Studying idioms, I’ve become increasingly aware of a number of constructions that I have no flipping idea of where they came from. Some idioms have some interesting histories from my searches and some of them have histories shrouded in mystery. But, I think what is probably more interesting are modern interpretations of what they mean and where they come from. That being said, I’m going to focus now on something whose history I’m pretty sure I know.

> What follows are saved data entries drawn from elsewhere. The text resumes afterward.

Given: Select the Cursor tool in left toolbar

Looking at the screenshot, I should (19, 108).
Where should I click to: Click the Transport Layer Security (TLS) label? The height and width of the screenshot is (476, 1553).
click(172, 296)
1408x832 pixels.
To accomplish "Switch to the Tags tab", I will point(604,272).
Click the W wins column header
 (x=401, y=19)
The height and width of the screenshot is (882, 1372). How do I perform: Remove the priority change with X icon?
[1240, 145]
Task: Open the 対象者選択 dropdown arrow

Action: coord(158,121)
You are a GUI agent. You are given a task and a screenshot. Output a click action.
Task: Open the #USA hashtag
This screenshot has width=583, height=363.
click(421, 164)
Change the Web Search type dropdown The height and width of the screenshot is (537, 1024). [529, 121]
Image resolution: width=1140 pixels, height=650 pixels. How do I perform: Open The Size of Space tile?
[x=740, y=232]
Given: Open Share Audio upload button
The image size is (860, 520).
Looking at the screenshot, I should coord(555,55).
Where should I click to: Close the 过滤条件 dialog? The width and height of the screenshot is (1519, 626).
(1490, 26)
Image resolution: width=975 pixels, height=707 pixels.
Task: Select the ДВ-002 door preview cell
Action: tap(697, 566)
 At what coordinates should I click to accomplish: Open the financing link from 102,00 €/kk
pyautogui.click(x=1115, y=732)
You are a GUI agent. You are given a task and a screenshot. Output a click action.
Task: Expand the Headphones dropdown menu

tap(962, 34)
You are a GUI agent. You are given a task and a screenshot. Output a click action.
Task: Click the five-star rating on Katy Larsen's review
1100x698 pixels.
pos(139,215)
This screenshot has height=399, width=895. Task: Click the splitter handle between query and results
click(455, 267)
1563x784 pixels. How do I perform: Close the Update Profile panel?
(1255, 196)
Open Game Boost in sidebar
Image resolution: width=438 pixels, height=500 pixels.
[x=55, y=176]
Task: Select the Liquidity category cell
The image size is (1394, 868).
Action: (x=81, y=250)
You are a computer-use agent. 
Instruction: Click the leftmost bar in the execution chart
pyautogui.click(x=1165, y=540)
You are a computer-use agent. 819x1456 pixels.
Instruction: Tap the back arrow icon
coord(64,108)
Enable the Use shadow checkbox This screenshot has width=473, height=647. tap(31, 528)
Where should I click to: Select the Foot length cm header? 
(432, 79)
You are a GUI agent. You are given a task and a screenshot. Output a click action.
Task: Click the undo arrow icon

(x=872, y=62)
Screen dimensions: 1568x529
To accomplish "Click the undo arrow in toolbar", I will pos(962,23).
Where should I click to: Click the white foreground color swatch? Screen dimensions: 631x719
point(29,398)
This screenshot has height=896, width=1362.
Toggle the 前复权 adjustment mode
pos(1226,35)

This morning, while I was bundling up to go out and brave the cold and the snow I thought to myself, “Getting all bundled up like Nanook of the North.” And then I thought, “huh, wonder where that came from?” Now, in the Kateolect, I know exactly where it came from: My Mom used to say it when we were little and we had to put on our snow pants and coats before we went out to play. But, that isn’t interesting. what is interesting is that Nanook of the North is the title of the first feature-length documentary film. It was made in 1922 and is a silent film about Inuk man living in the Arctic circle in Canada. Apparently, some of the sequences may have been staged by the director, but even so it was one of the first twenty-five films to be added to the National Film Registry.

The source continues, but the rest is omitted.